I am trying to use GROMACS (gmx) to do some molecular dynamics simulations on carbon nanotubes. Since this is not what gmx is built for, I need to do a bunch of things to get it to simulate them. This is also, pretty much, my first time using gmx. Please note that there are a few missing pieces with the following, in that it WON'T allow you to simulate carbon nanotubes but instead create a pretty tube that dissociates/was never together in the first place/blows up. I will write a full, accurate, tutorial once all the kinks have been worked out. I am posting this here in the hope of finding some help working out those kinks, or maybe giving a couple of chuckles to those that have this down cold <-I don't think there are many though.
1. got a pdb file of a small carbon nanotube and made each atom a residue with a unique name, for example:
ATOM 4 C NT1 1 2.624 3.131 -6.155 1.00 0.00
ATOM 5 C NT2 1 2.043 3.538 -7.386 1.00 0.00
ATOM 6 C NT3 1 0.707 4.023 -7.386 1.00 0.00
Here is the pdb file of the test specimen. This is something I will automate if it turns out there's no better way. I'll post the script too.
2. added carbon to encadv's atom type file, ffencadv.ATP
C 12.011 ; cnt carbon
3. added the following to encadv's include topology file, ffencadvbon.ITP I got this information from Christopher Stiles' site. It is rare to find such good instructions for something like this. However these are for a previous version of gmx, and you quickly run into problems when trying to follow it for 4.0. This is what set me on my own course to trying to solve this problem; without Christopher's site though, I would not have even known where to begin with tubes.
[ bondtypes ]
; i j func b0 kb
C C 1 0.14210 478900
[ angletypes ]
; i j k func th0 cth
C C C 1 120.000 397.480
; Encad proper dihedrals. Note that there is a difference pf
; sign in the cosine definition between Gromacs and Encad. All angle values
; here are thus offset 180 degrees.
; i l func q0 cq
C C C C 1 0.000 167.360 1
4. I added carbon to ffencadvnb.ITP. Right now I don't have a reason why I added it, and if these are non-bonded parameters, then I'm thinking it shouldn't be there?

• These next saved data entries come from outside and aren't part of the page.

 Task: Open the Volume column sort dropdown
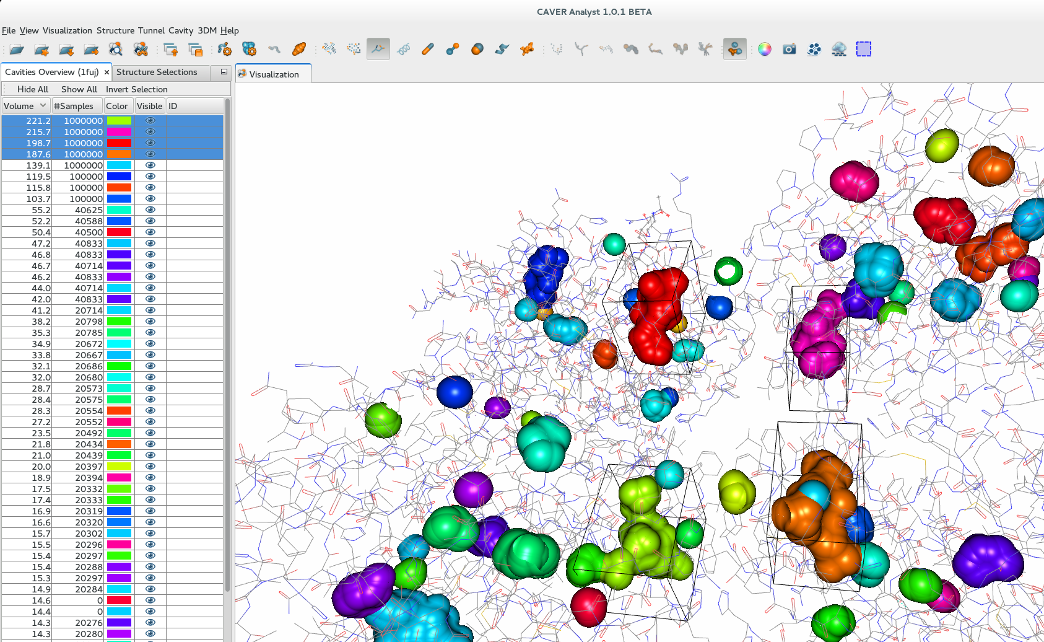(43, 106)
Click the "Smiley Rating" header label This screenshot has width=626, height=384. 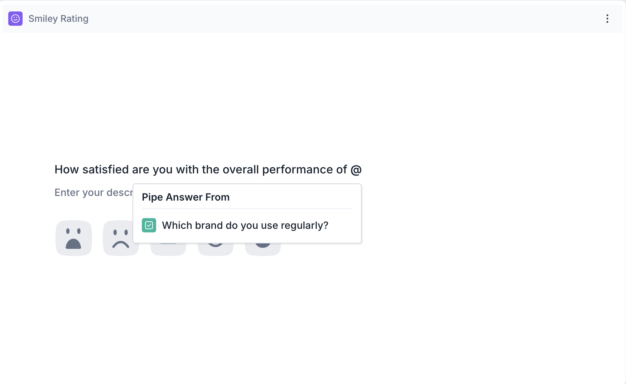coord(58,19)
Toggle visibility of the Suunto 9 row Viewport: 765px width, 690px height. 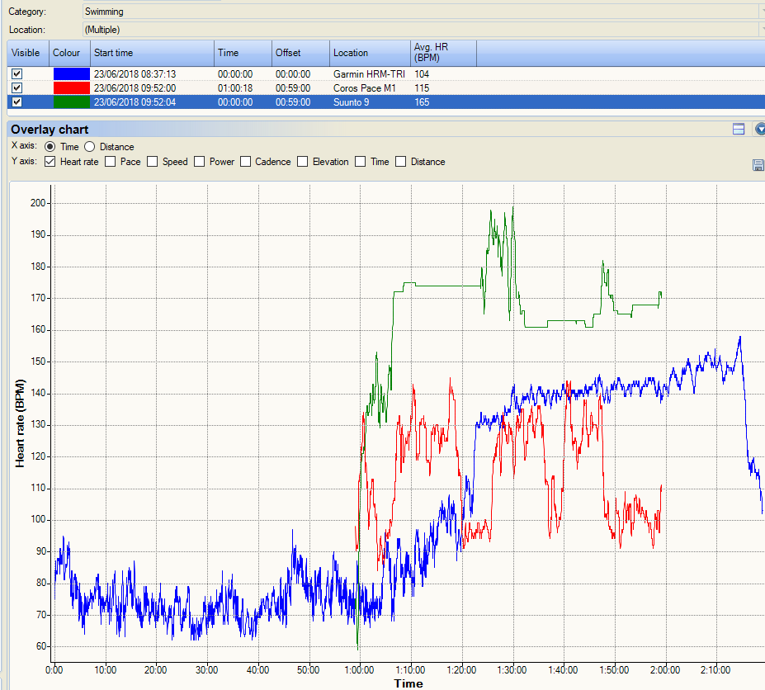point(17,102)
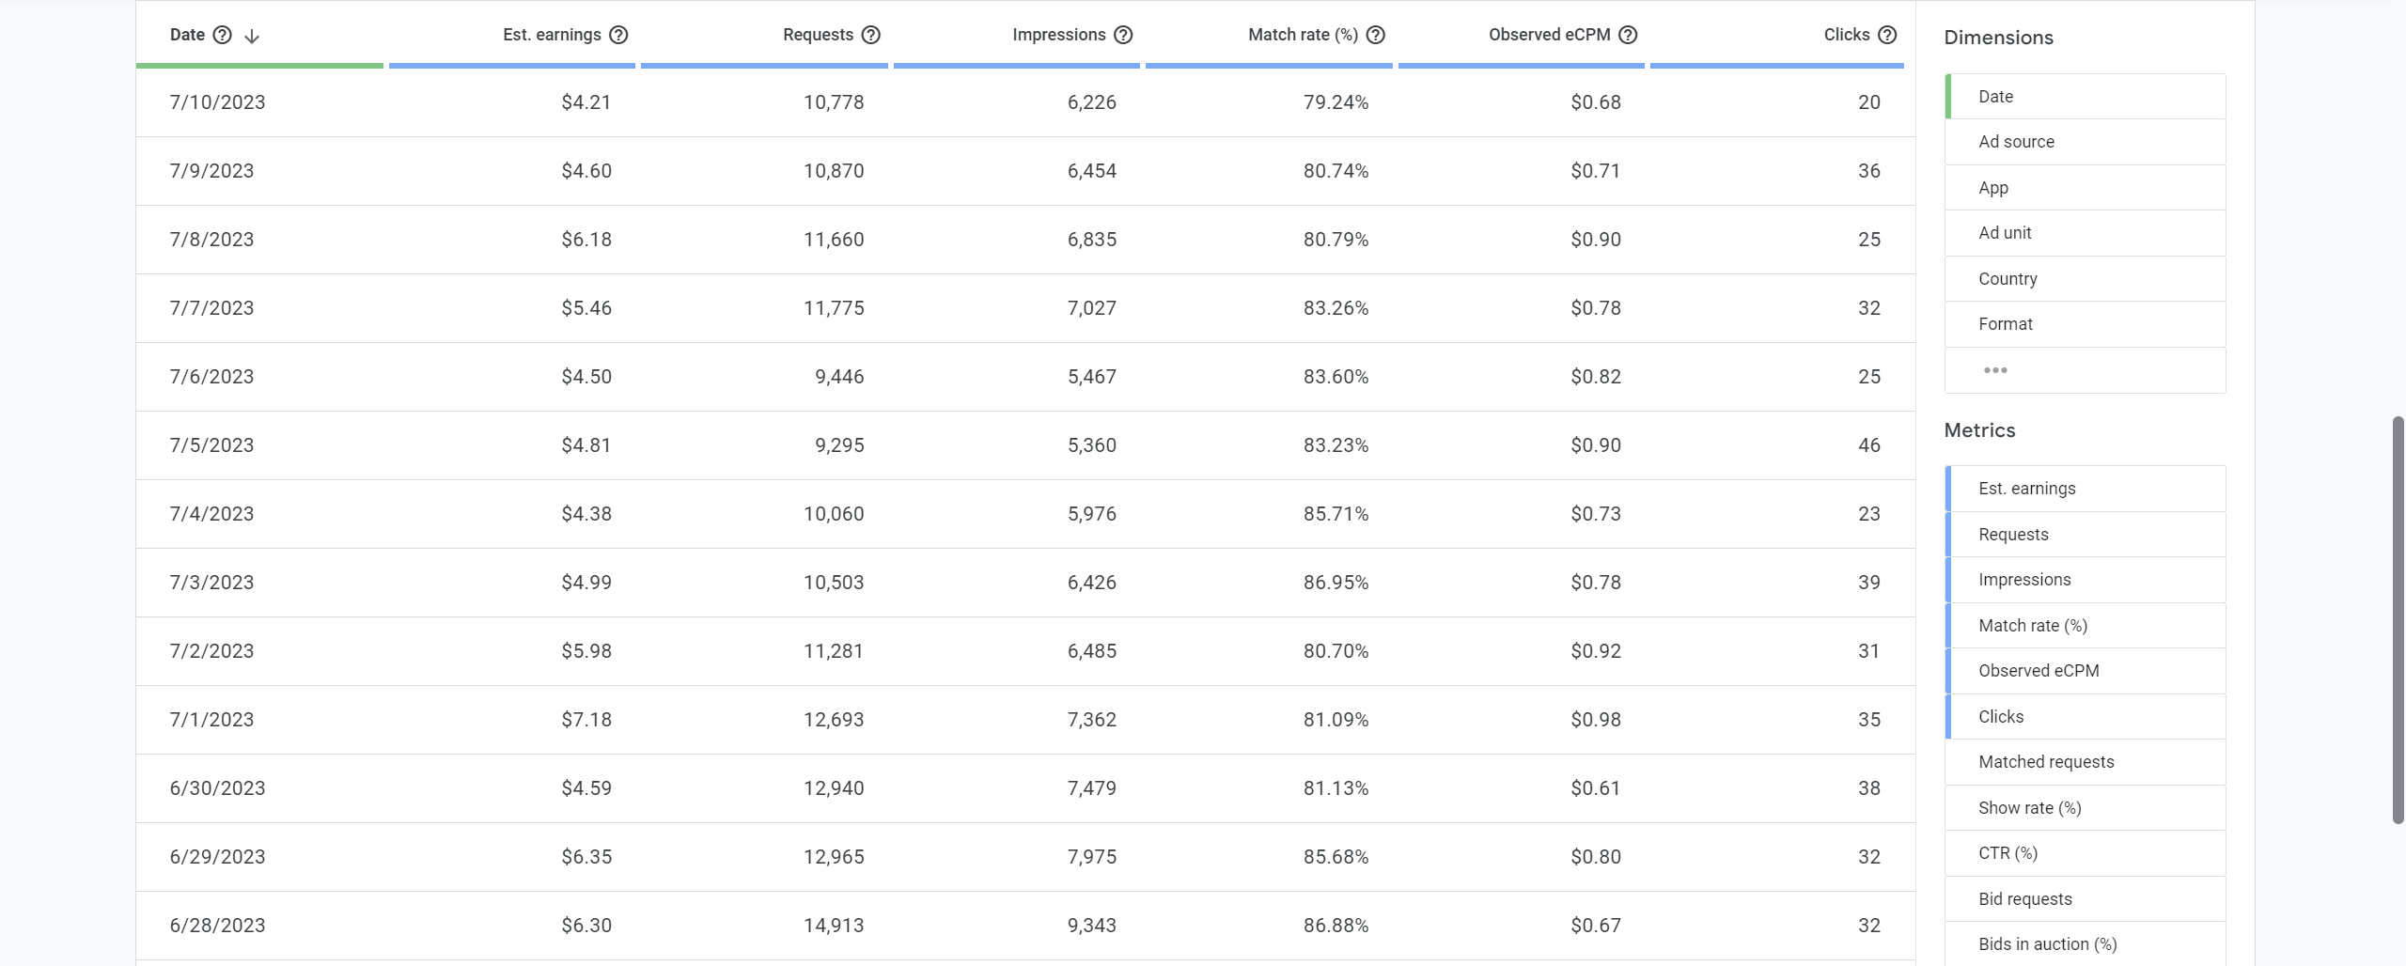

name at.num mass charge ptype sigma epsilon
C 6 12.011 0.0 A 3.84423e-01 3.08863e-01
5. Created ffencadv.N2T using information from Christopher Stiles' site
6. Updated encadv's residue topology database by adding a residue for each atom in the tube. This will be a problem for large tubes, but I can automate the process too unless better ways are to be found. Here is an example for the first residue:
[ NT1 ]
C C 0 0
C C 0 0
[ bonds ]
C C 0.14210 478900
C C C 120.000 397.480
Here is the file ffencadv.RTP
Ok I think that is all the changes to gmx files I made.
1. fired up gmx in cygwin and from the prompt:
pdb2gmx -f swnt.pdb -o swnt.gro -p swnt.top
The console print can be seen here. Notice all the warnings about the short bonds? I originally thought these were from shifting the columns in the pdb file when I renamed the residues, but I realigned them with a PDB spec and still get the warnings. I think whatever is causing this could be a major problem.
swnt.gro swnt.top posre.itp
It looks like whatever is wrong is most likely in the above. I'm going to leave it there for now until I know all that's correct.